What inspires you?
I have had a very interesting couple of weeks. Last week I had the opportunity to speak to a 6th Grade Career Planning class. This week I had the opportunity to sit on a "College to Career" panel at Arkansas Tech University.
Kids with dreams, ambitions, aspirations...Inspire Me.
I was driving the three hours home from ATU with my head in the clouds. How is it that speaking to a room full of people is so exhilarating? How is it that I cannot seem to speak anymore without the words "passion" or "purpose" slipping out. How is it that I seem to ask everyone anymore, "What do you want to be when you grow up?"
I am either completely obsessed, or I have found more of my purpose....and that is what hit me on the way home. I prep like a crazy person for these things. I am ALWAYS a little ill the morning of...and nervous!? One time I thought I might have thrown up a little in my throat. Ugh. I literally shake in the moments leading up to the moment I have to open my mouth. Then, I start to speak and it is almost like an out-of-body experience.
I wondered on the way home if it were possible that I have become one of those adults that inspire kids as I was once inspired as a kid. Could it be true? I argued with myself not believing that I have become the adult in the room. I am not old enough to be the adult in the room. Oh crap. *Sigh* I am the adult in the room. What followed was a lengthy conversation with God on how this could be true (other than the obvious that I have gotten older)? When did this become my life? When did I make the turn in the road that got me here?
It was a long three hour drive.
Isn't life funny how one day you go from the sixth grade, curious girl in the room to the eager, somewhat desperate for more college kid, to the adult at the front of the class expressing that they wish they could get a do over and be out there in the classroom with them.
Funny story...in the sixth grade class, one of the girls raised her hand and said, "It seems weird to listen to a banker talk about finding your passion." To which I replied, "Honey, I feel that way every day of my life." :) Gotta love it. :) :)
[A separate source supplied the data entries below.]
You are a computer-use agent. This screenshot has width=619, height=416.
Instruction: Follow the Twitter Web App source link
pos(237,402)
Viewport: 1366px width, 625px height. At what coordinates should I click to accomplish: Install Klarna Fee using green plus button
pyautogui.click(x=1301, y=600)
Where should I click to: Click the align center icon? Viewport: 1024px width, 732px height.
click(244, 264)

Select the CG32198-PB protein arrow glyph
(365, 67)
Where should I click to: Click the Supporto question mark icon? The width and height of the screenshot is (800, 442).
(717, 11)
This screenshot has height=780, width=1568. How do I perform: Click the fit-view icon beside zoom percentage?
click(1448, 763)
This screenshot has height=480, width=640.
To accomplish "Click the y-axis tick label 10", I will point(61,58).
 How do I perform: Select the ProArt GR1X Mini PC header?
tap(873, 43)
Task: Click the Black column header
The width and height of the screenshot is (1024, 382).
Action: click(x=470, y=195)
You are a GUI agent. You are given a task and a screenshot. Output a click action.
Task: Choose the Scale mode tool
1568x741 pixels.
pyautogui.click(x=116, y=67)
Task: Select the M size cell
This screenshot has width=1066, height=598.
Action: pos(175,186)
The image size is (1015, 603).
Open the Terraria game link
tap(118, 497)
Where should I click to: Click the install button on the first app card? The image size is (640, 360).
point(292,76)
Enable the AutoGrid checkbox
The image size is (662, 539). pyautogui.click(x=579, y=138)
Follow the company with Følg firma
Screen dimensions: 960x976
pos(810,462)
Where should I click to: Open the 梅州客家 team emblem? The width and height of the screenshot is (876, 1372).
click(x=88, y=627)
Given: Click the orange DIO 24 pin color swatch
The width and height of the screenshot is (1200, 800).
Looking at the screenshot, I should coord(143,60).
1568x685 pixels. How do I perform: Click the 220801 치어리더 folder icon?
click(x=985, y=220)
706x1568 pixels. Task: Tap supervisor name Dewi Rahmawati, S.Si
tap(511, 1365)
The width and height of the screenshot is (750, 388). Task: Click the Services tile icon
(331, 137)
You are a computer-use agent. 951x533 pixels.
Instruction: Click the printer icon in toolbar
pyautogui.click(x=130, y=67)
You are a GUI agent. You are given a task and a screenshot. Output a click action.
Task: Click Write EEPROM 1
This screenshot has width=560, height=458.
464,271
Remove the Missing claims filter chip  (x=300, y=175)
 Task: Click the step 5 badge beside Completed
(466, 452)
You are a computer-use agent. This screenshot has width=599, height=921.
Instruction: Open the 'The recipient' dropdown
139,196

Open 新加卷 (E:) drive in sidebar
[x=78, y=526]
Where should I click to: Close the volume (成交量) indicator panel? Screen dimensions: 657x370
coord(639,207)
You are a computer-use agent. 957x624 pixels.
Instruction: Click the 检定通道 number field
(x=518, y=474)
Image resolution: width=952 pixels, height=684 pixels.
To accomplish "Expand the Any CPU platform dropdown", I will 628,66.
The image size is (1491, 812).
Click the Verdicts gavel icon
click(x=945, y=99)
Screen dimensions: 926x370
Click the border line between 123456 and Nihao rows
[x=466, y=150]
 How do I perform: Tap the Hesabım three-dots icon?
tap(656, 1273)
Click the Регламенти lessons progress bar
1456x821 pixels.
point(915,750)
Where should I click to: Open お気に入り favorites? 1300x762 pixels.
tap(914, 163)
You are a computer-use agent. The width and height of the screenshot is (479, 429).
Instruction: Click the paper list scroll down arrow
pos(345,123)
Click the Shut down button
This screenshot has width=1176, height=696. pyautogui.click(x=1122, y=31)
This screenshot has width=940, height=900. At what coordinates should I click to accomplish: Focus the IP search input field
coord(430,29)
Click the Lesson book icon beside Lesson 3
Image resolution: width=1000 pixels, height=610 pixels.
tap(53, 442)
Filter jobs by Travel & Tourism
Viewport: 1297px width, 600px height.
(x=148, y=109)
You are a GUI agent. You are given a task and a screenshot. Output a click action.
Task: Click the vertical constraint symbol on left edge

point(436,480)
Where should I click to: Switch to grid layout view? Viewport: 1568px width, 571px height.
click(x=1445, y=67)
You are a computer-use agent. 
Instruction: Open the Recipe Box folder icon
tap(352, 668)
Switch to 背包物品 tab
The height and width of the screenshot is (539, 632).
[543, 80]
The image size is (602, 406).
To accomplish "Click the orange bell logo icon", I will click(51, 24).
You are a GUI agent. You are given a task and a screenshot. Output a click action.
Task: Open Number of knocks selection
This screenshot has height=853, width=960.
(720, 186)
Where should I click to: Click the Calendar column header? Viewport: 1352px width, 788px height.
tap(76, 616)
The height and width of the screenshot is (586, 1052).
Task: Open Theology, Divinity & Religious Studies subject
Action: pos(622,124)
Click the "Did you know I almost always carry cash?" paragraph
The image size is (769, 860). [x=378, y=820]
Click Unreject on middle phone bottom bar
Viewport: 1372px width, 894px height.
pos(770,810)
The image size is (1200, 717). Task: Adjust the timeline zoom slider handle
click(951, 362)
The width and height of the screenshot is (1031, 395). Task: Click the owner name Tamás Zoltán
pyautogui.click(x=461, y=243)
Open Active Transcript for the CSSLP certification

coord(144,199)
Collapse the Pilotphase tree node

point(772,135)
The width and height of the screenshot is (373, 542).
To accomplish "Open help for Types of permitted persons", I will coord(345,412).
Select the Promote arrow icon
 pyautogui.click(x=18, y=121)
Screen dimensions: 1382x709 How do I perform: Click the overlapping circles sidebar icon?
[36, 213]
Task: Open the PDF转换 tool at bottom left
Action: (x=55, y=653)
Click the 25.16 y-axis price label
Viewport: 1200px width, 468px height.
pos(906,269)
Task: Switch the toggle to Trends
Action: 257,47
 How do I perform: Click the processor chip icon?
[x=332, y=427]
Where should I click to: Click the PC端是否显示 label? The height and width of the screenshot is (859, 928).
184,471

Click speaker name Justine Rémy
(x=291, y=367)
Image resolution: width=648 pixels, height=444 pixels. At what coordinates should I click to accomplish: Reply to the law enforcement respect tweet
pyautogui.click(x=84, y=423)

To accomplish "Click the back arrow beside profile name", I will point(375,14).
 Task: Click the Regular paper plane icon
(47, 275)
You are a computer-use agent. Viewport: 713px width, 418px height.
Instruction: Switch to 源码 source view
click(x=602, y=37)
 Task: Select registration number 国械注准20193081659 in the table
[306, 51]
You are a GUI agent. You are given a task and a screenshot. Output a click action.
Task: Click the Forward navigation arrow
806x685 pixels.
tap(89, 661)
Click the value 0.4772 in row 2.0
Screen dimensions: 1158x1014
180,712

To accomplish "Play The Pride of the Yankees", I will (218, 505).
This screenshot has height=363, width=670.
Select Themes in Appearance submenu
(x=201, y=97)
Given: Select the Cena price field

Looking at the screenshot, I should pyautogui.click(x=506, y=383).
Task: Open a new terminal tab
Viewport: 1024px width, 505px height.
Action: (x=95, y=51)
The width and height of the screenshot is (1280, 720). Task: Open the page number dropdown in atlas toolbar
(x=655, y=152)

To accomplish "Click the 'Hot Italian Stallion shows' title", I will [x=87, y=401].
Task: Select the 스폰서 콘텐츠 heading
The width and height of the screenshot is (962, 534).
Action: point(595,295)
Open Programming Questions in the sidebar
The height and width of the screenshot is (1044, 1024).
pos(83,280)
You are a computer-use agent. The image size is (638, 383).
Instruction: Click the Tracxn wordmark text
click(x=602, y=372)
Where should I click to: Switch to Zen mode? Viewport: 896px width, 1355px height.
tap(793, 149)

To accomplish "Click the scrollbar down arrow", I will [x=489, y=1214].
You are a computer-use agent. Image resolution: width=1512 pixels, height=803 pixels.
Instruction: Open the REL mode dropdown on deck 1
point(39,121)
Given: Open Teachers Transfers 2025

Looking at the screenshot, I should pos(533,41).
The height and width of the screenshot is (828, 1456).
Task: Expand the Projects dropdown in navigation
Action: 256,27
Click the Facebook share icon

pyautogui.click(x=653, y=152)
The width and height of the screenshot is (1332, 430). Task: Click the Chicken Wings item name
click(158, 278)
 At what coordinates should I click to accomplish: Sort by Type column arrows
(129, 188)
I digress...So, I find myself speaking a lot on passion and purpose these days, and I cannot begin to express how much I love it. Every time, it is almost like I am releasing a pressure valve deep inside me. During my debate with God today I had a thought that there is something else that drives us...me...the common thread that runs through all of us.
That is it.
That was the thought...."Passion, purpose and the common thread that runs through all of us."
I pulled over and wrote for an hour...trying to dissect the thoughts that were crashing through my head. Clearly I am not ready to share the garbled goop that spewed out on paper; I am still trying to sort it out. What I will say, is that there is something in that class of sixth graders, in that crowded college classroom, and in each and every one of us that is exactly the same...and I am not talking about biology here. I am speaking of spirit...
I am searching because for the oddest of reasons, I think I might be on to something. Maybe only for me, but then that is okay. I don't think anyone really reads my diatribes anyway. :)
So I say all of this to say again, "What inspires you?"
For me, I am still shocked every time I am asked to speak to groups; I hope I always will be. For in this adult, with all of the giddy nervousness lies a sixth grader, a college student, and a girl still seeking to find her way.